Summary from the HESI workshop on embryo‐fetal development testing, considers how we might design developmental toxicity testing if we started over with 21st century knowledge and techniques. The paper considers what might make current protocols more predictive for human risk.
A database of embryo-fetal developmental toxicity (EFDT) studies of 379 pharmaceutical compounds in rat and rabbit was analyzed for species differences based on toxicokinetic parameters of area under the curve (AUC) and maximum concentration (Cmax) at the developmental lowest adverse effect level (dLOAEL). For the vast majority of cases (83% based on AUC of n = 283), dLOAELs in rats and rabbits were within the same order of magnitude (less than 10-fold different) when compared based on available data on AUC and Cmax exposures. For 13.5% of the compounds the rabbit was more sensitive and for 3.5% of compounds the rat was more sensitive when compared based on AUC exposures. For 12% of the compounds the rabbit was more sensitive and for 1.3% of compounds the rat was more sensitive based on Cmax exposures. When evaluated based on human equivalent dose (HED) conversion using standard factors, the rat and rabbit were equally sensitive. The relative extent of embryo-fetal toxicity in the presence of maternal toxicity was not different between species. Overall effect severity incidences were distributed similarly in rat and rabbit studies. Individual rat and rabbit strains did not show a different general distribution of systemic exposure LOAELs as compared to all strains combined for each species. There were no apparent species differences in the occurrence of embryo-fetal variations. Based on power of detection and given differences in the nature of developmental effects between rat and rabbit study outcomes for individual compounds, EFDT studies in two species have added value over single studies.
Regulatory non-clinical safety testing of human pharmaceuticals typically requires embryo–fetal developmental toxicity (EFDT) testing in two species (one rodent and one non-rodent). The question has been raised whether under some conditions EFDT testing could be limited to one species, or whether the testing in a second species could be decided on a case-by-case basis. As part of a consortium initiative, we built and queried a database of 379 compounds with EFDT studies (in both rat and rabbit animal models) conducted for marketed and non-marketed pharmaceuticals for their potential for adverse developmental and maternal outcomes, including EFDT incidence and the nature and severity of adverse findings. Manifestation of EFDT in either one or both species was demonstrated for 282 compounds (74%). EFDT was detected in only one species (rat or rabbit) in almost a third (31%, 118 compounds), with 58% (68 compounds) of rat studies and 42% (50 compounds) of rabbit studies identifying an EFDT signal.
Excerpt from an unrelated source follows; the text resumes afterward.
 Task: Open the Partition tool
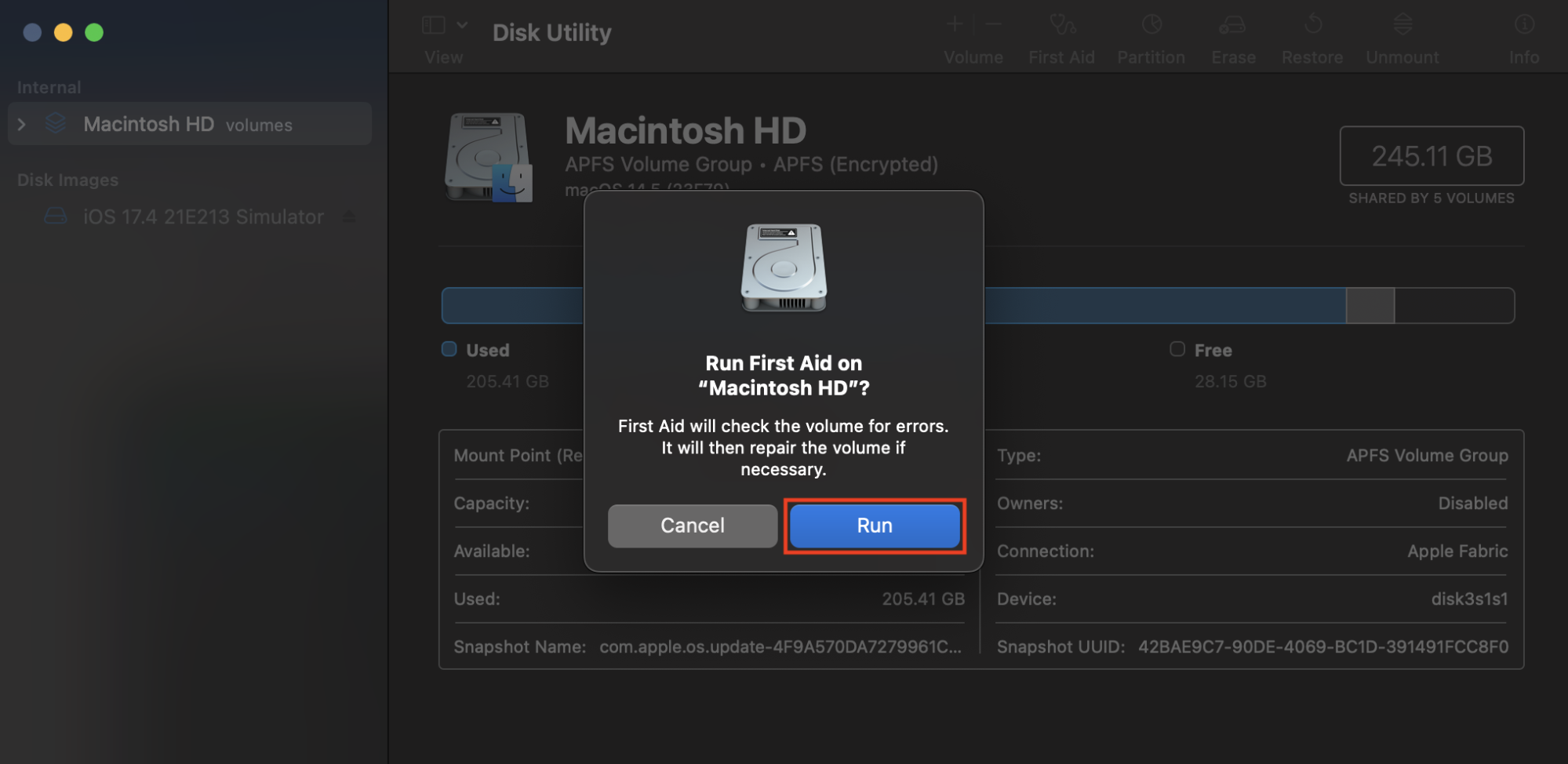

For 24 compounds (6%), fetal malformations were observed in one species (rat or rabbit) in the absence of any EFDT in the second species. In general, growth retardation, fetal variations, and malformations were more prominent in the rat, whereas embryo–fetal death was observed more often in the rabbit. Discordance across species may be attributed to factors such as maternal toxicity, study design differences, pharmacokinetic differences, and pharmacologic relevance of species. The current analysis suggests that in general both species are equally sensitive on the basis of an overall EFDT LOAEL comparison, but selective EFDT toxicity in one species is not uncommon. Also, there appear to be species differences in the prevalence of various EFDT manifestations (i.e. embryo–fetal death, growth retardation, and dysmorphogenesis) between rat and rabbit, suggesting that the use of both species has a higher probability of detecting developmental toxicants than either one alone.